I second this but not for the conventional reasons of diversity but the subtleties diversity could be difficult to understand.
You need your consumer base to be represented in your product development system. In training an AI model we first test things with what we are personally have a bias for.
For example in training a stock prediction model, I am going to first test it with the most familiar stocks that I know or I have bias for. And I am going to adjust my model until I find the model being correct for my bias then test it across a larger dataset.
I don't work in AI but I know that test data is incredibly large and they supposedly systematically cover all bases.

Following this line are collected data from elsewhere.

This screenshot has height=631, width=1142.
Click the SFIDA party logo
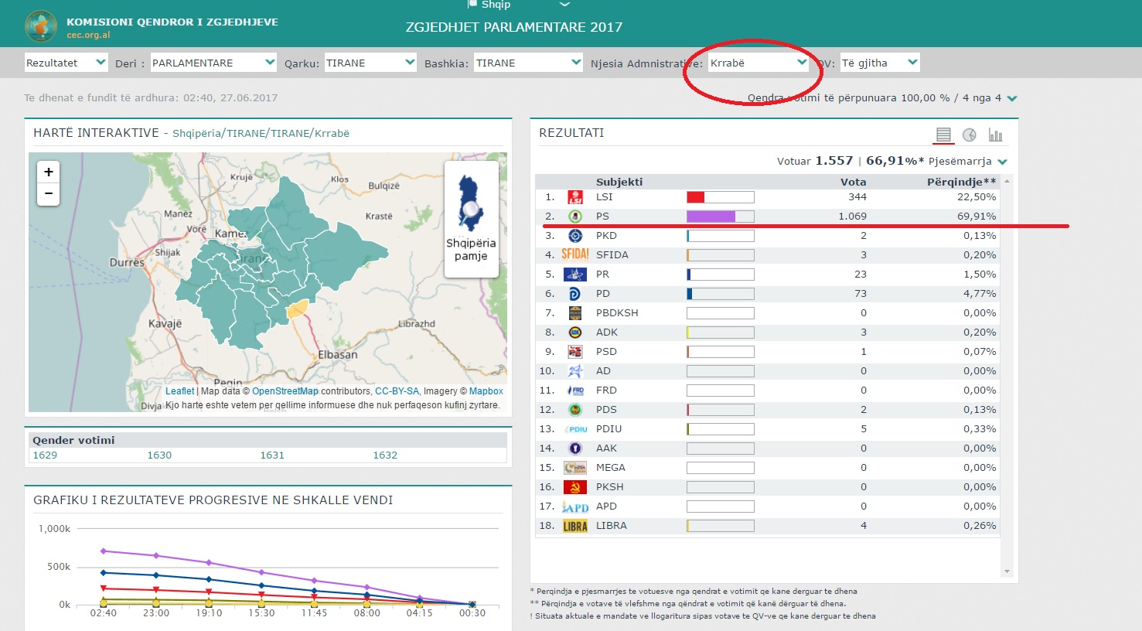[575, 254]
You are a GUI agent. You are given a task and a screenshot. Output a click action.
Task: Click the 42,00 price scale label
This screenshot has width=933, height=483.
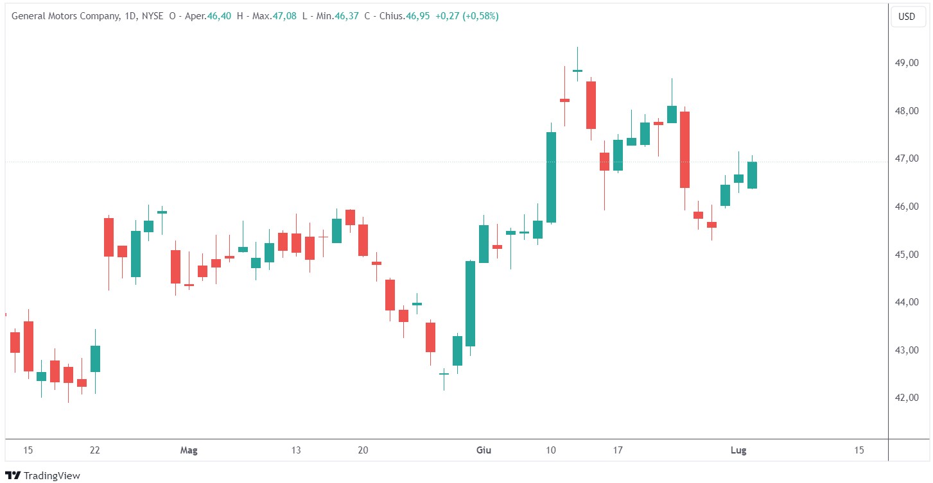click(x=905, y=398)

But what I am saying is this the chance of random events will go down when you deviate from a homogenous development team where everyone is biased towards the same things because they share cultural and racial overlaps.
Yes it's a real question, since there's nothing that says that a particular misclassification must happen. Watching cars go by on the road, one might suspect that at least one is driven by an alligator, but nothing says that it must be, per se, even the law of large numbers.

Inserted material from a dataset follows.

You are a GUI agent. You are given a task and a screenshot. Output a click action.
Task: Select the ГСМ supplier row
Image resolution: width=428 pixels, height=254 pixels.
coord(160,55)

Nobody said this particular misclassification must occur. But there will be misclassifications, which is what your original question asked. Since you know the answer, why ask the question? That's why I asked you if what you asked was a real question.

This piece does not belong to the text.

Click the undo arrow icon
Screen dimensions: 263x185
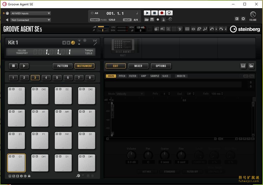coord(212,29)
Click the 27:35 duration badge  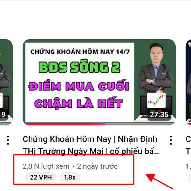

Yes they did, I said that. But it was a claim made as a question, because I didn't know whether it was actually true. I still can't demonstrate formally why this would be so, because again, the reasoning and even veracity of the claim is still in question due to lack of anything but a hand-waved answer.
There is no need to formally demonstrate. The veracity is clearly not in question. It must be true, due to the existence of the article we are commenting on now.
If you want to argue for the general case, you can simply prove the negation is false. Since it is incorrect to say that a network trained with a tiny percentage of possible inputs will never misclassify, it is true that a network trained in such a way will eventually misclassify. This is bolstered by training any network and seeing they always will misclassify something.
> Yes they did, I said that.
You didn't say that. You said a misclassification would happen on some inputs. That is different from saying on these specific inputs.
Quite honestly, in a team that's stressed and run down to the line, checking for that particular classification in a model that has hundreds of classification targets can be really tricky.
Say you have 1000 classification targets. You have to produce a model that checks, for each target, the odds of it being classified as one of other 999.
You have to check, specifically, for "adult male as primate" out of a million potential combinations. And apply secondary business rules or optimizations to prevent that classifications.
So yes it's possible, but it's not cheap, simple or easy.
Facebook just decided to shove the model out the door and not worry about the consequences.
Quality engineering work, costs money and time. Facebook didn't spend it.
We don't actually know how to do that, or how rich is "rich enough." It's an open avenue of research to be able to extrapolate how well-tuned a neutral net is on data not in its training set.
Not to imply the problem is unsolvable, just that if an institution has zero tolerance for this mistake, the fix your describing is no guarantee it won't occur.